Operation UNIFIER: Reflections from the 2019 NATO – Ukrainian National Guard Professional Development Program
Tags: Operations and exercises
Captain Felix Odartey-Wellington, Joint Task Force-Ukraine Public Affairs Officer
KHARKIV, UKRAINE. “In Donetsk I saw what insurgents achieved through the weaponisation of information,” Junior Lieutenant Sergeii Molotkov says through an interpreter on May 22, 2019. “What we learned here is important to face the challenges of that kind of warfare.”
The National Guard of Ukraine (NGU) Press Officer was a broadcast journalist in Donetsk. When insurgents took over his city and television station, he joined the army and later the NGU. He is one of ninety NGU officers and cadets participating in a NATO-Ukraine Professional Development Programme (PDP) supported by Operation UNIFIER at the NGU National Academy in Kharkiv.

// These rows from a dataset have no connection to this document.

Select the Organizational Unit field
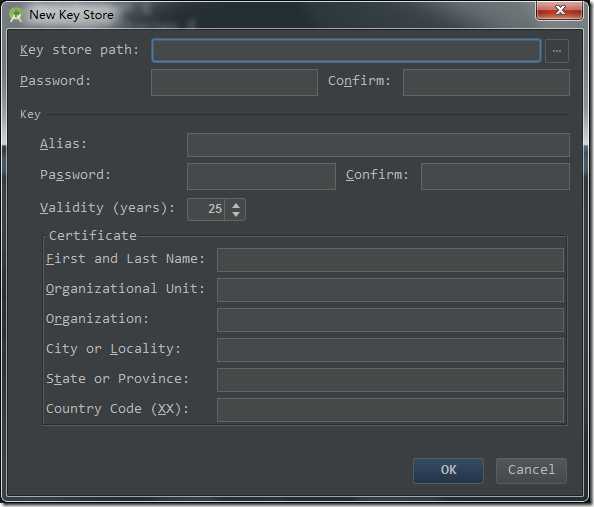 click(390, 290)
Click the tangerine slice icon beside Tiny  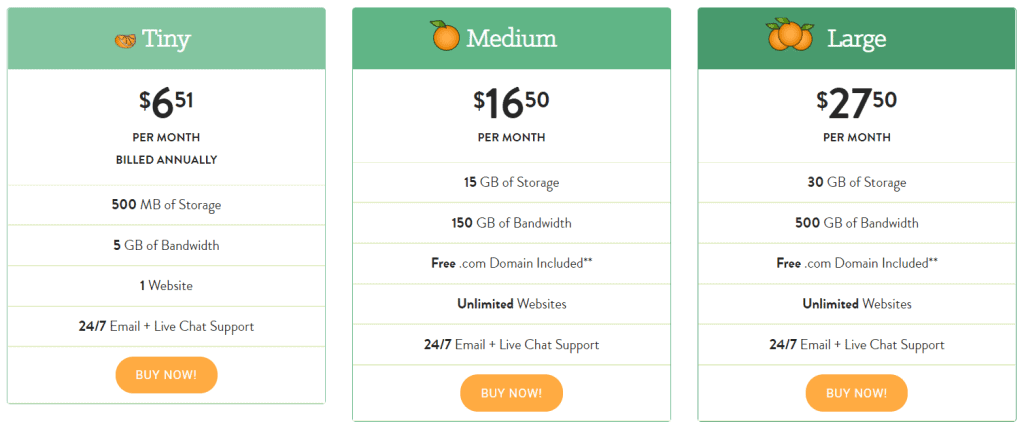[125, 40]
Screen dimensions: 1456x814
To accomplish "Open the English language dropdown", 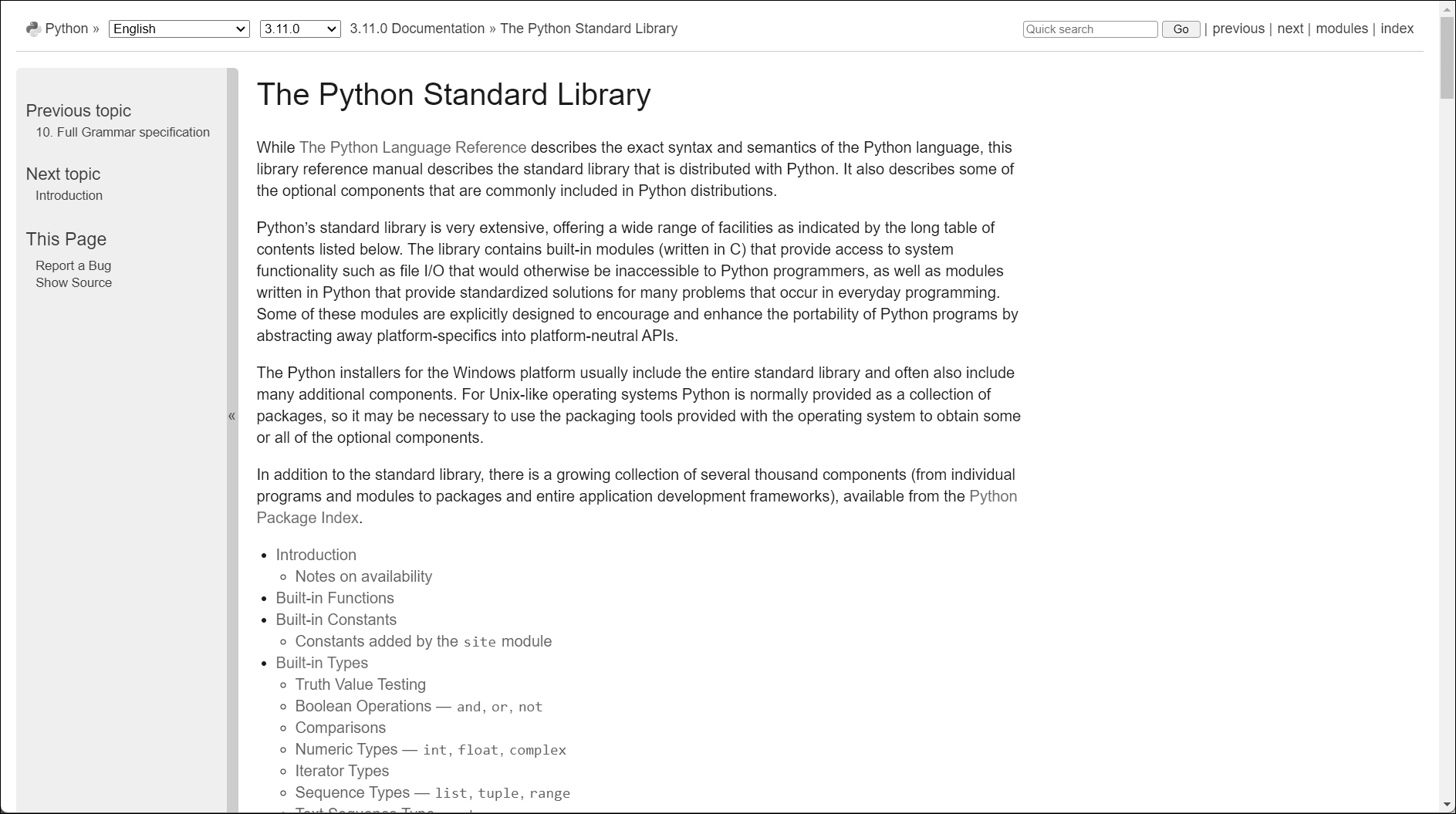I will tap(179, 29).
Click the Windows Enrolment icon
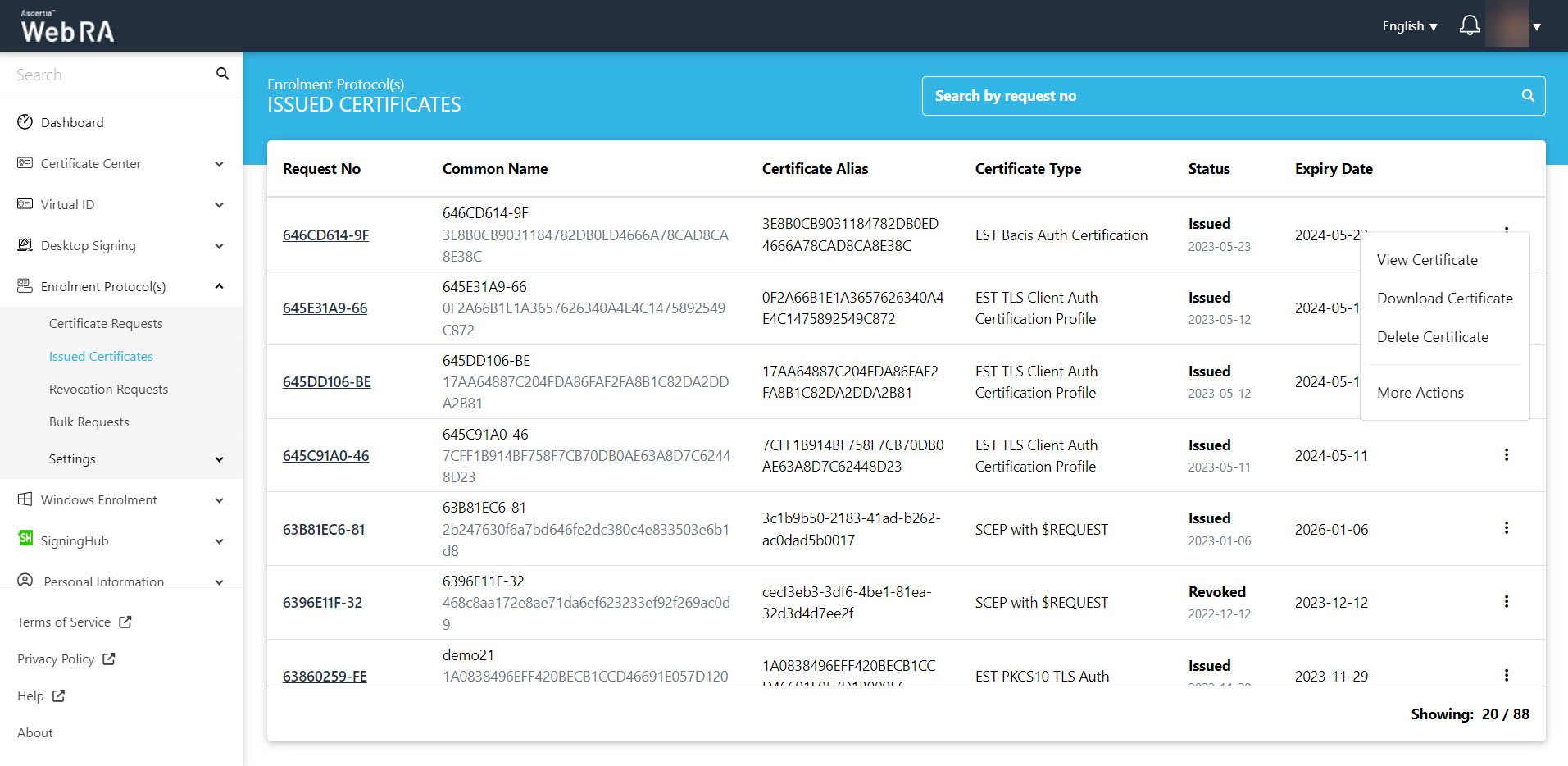The width and height of the screenshot is (1568, 766). coord(25,499)
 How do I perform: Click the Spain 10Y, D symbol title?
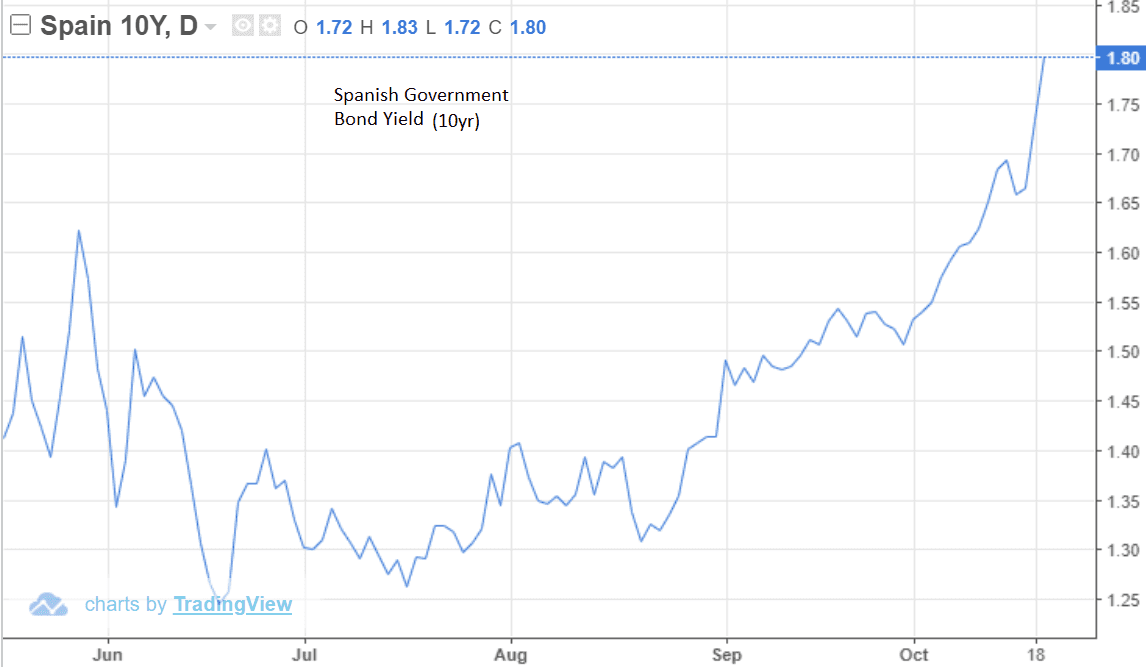pos(118,27)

Launched in 2015, Operation UNIFIER is the Canadian Armed Forces’ (CAF’s) training mission to support the Security Forces of Ukraine, including the National Guard, which is a gendarmerie organisation. Working with international partners including NATO, UNIFIER seeks to help Ukraine remain sovereign, secure, and stable.

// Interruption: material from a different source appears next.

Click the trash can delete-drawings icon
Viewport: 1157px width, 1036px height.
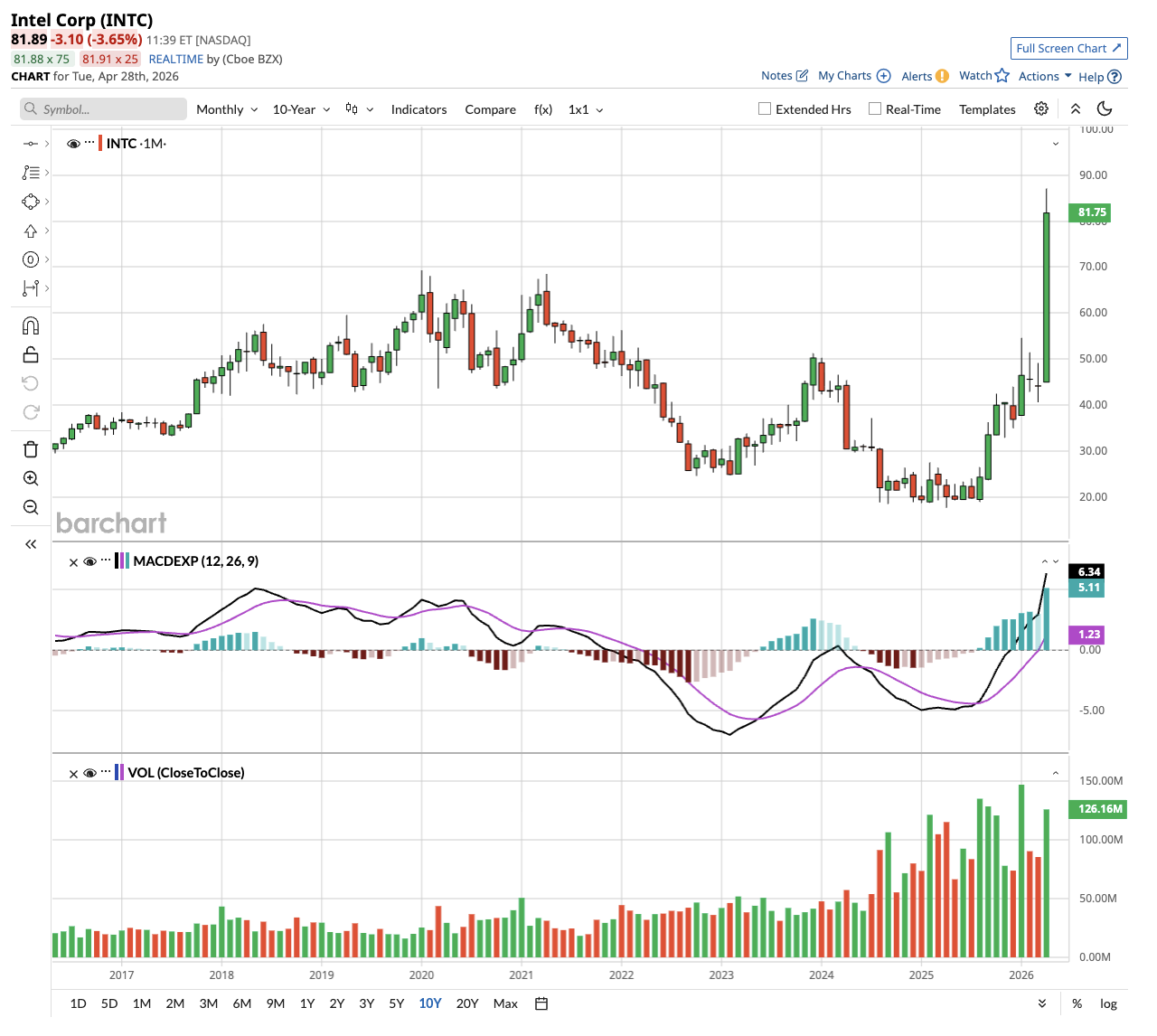click(x=31, y=449)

“Ukraine is a test case for the future of hybrid warfare combining kinetic, informational and various forms of unconventional warfare,” says Major Corey Anhorn, CAF Advisor to the NGU and one the organisers. “The CAF has a lot to contribute and learn here. Our partnership with the NGU in this regard is strong and that is why we are supporting the NATO PDP with resource persons.”
The PDP workshops cover subjects such as Strategic Communication, Spokesperson Training, Hybrid Warfare and Information Operations. Some of the officers like Molotkov have previously deployed in the Ukrainian Anti-Terrorist Operation and Joint Forces Operation (JFO) zones to secure or stabilise parts of the country after the start of conflicts in 2014, and they are very engaged in the workshops.
Molotkov’s evaluation of the programme is shared by his fellow Press Officers, Junior Lieutenants Bohdan Kondratov and Viktor Petrychenko. They all have recent experience in the conflict areas. “If we don’t provide the facts, our adversaries will provide alternative narratives,” observes Kondratov. “The workshops will help us prepare our commanders better as spokespersons and to also coordinate communication between the different security forces operating in the JFO zones.” For his part, Petrychenko says: “From the workshops we can see how Strategic Communication can be better integrated into operational planning.”
Lieutenant Colonel Oleg Tikhov, a senior NGU Press Officer is participating in the workshops and has also deployed in both ATO and JFO zones. He comments that: “These workshops did well to create awareness for potential NGU commanders. It is also important that Operation UNIFIER was able to provide military resource persons who could speak about Strategic Communications in a military context.”